Geo experimentation, where users are exposed to different experimental conditions based on their geographic location, has been used for several years in the industry (as an example, consider [study results reported in 2016]), proving its value as a way to measure the incrementality of marketing channels. But given the relative complexity and high setup costs, why are geo experiments necessary? It all comes down to the challenge of attribution, which is the problem of assigning credit to marketing channels for every newly acquired user.

Traditional attribution primarily focuses on first-touch, last-touch, or Multi-Touch Attribution and can be effective for down-funnel or click-based channels such as search. However, top-of-funnel channels that drive views instead of clicks, such as digital video and TV, tend to be under-credited. Geo experiments do not rely on digital touchpoints, allowing us to measure the impact of top-of-funnel media and brand ads, which most marketers struggle with. Moreover, these experiments help us measure the impact channels drive throughout the funnel and on other channels, known as the “halo effect,” which is often ignored with traditional attribution models.

Even if we were to consider every touchpoint along the user journey, we could still fail to measure the net incremental impact driven by a channel.
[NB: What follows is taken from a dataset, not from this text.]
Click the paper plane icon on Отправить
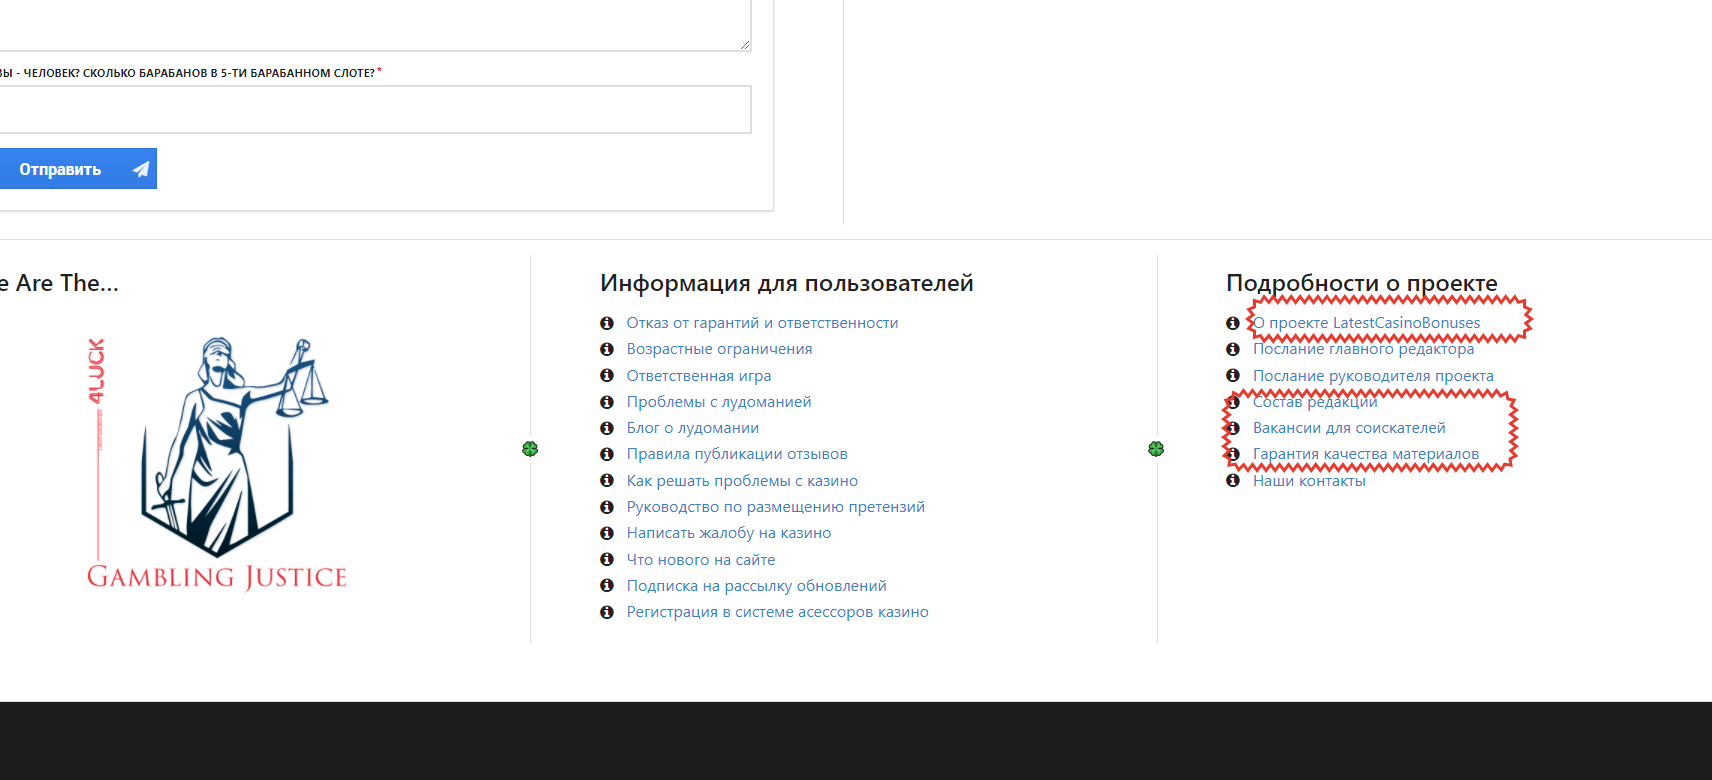 (x=141, y=169)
While it is fair to assume that users frequently convert because they saw an ad, this is only sometimes the case, especially with larger companies with good brand equity. For example, if a user first sees several YouTube ads but later goes to a search engine, searches for Grammarly, and converts from there, the search channel would get credit on paper even though we know that search did not cause the conversion. A geo experiment would help us uncover whether YouTube played a role in having the user convert or whether the user would have converted anyway without ever seeing those YouTube ads.

Finally, with the deprecation of third-party cookies looming, measurement and attribution become increasingly challenging due to the lack of comprehensive tracking, especially across upper-funnel media. Marketers must increasingly rely on these tests to uncover a channel’s incremental effects.

High-Level Methodology

The basic idea of geo experimentation is quite simple: divide users into a set of geographic “units” that cover a target market, like the set of Designated Market Areas (DMAs) in the US. For some carefully specified testing period, a portion of these geographic units (the “control” set) continue receiving the current level of channel marketing spend. In contrast, another portion of the units (the “test” set) has its channel marketing spend “go dark” or turned off completely. At the conclusion of the testing period, we measure KPIs for each set and determine whether marketing spend provides a statistically significant lift and, if so, by how much.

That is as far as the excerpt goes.